Because of the highly competitive market for “Mega Real Estate Transactions,” the amount of due diligence that was completed on the portfolio prior to presenting the offer to purchase was less than what is customary in a normal real estate transaction.
Or in the words of an analyst quoted by Real Estate Weekly at the time:
“I have never seen a deal move so quickly,” said Alan Hammer, a partner at WolfBlock’s real estate practice. “The contracts were signed over the course of a single weekend, and the transaction closed in 90 days. This is an incredible timetable considering the magnitude of this transaction.”
That, of course, was then. Which appears to be part of the problem: shortly after its first bailout in September, AIG tells Morgan it’s putting its real estate division up for sale, that it’s secured an investment banker and already fixed on a “teaser offer.” More than six months later, of course, the company has sold barely sold a single property in its $23 billion real estate portfolio. According to the complaint, AIG repeatedly gives the impression it plans to sell off all its holdings in one fell swoop or in large chunks — even though, in Morgan’s case at least, the current partners are contractually guaranteed right of first refusal to purchase AIG’s interest in the properties.
By late October, AIG was nearly six million dollars past due on its monthly draw downs for maintenance and renovation costs that were provisions of Wachovia’s $1.5 billion financing of the Morgan deal, and the accounting department still couldn’t get any word on whether they’d get paid. Morgan and one of his senior executives began calling, emailing and mailing repeated requests for payment to assorted AIG executives. Not a single email went returned until November 24, which followed a $2.8 bank transfer from the company.

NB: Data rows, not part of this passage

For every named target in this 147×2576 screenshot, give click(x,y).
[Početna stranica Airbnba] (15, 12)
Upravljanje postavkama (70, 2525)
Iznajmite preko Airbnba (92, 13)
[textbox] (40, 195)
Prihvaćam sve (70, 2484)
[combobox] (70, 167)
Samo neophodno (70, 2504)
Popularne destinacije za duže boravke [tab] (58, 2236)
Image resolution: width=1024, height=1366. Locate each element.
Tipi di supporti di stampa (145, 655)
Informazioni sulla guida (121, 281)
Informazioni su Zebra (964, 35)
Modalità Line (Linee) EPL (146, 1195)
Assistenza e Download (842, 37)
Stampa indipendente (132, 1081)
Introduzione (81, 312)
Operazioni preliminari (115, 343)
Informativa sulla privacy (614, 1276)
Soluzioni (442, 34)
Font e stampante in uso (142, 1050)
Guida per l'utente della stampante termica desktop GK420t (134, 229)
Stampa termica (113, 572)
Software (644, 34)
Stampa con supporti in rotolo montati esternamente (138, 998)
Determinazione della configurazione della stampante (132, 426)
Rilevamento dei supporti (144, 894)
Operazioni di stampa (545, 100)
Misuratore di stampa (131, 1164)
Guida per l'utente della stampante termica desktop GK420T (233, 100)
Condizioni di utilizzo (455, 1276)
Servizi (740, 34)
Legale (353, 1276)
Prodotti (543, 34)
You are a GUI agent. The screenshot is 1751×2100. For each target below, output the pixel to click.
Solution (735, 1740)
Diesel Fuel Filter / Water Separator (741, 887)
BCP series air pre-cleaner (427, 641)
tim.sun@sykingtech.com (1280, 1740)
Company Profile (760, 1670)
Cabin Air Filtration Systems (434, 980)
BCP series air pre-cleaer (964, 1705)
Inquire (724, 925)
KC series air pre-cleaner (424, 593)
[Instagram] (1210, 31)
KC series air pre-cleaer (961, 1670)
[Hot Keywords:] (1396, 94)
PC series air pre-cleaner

On November 24, [AIG Global Real Estate president] Kevin Fitzpatrick wrote an email to Mr. Morgan, explaining without any supporting documentation that the Federal Reserve Bank “would not make the money available to us until a new method was in place,” and that “although we were able to make the last funding (on an emergency basis) we still do not have a permanent solution in place.
Meanwhile, an October 3 email from a Wachovia Managing Director involved in financing AIG’s residential real estate projects goes un-returned until November 10, when AIG assures the bank, against all evidence, that things are running in a “business as usual manner.” But if AIG’s treatment of the government bailing it out as documented by Treasury Department lawyers trying to iron out details with the company that same week is any indication, a five-week email lag time is the new “business as usual.”
There was also obvious tension between AIG and the government — at least from Treasury’s standpoint. For example, an outside counsel, Marshall Huebner, an attorney at Davis Polk representing the government, was trying to clarify a meeting time for a conference call on Nov. 9. But AIG “rudely never replied to last night’s timing question,” the lawyer wrote. Another lawyer that same day said “I agree and I note that some of them do not have a sense of timeline.” AIG’s tone appeared to be casual, even cavalier. Anastasia Kelly, executive vice president and general counsel at AIG, responding on behalf of herself and Paula Reynolds, AIG’s chief restructuring officer, told Huebner later that day: “Paula and I love you (in the most appropriate way).”
We doubt anyone at AIG would share that sentiment with the business partners the company is using “government” as a vague excuse to stiff.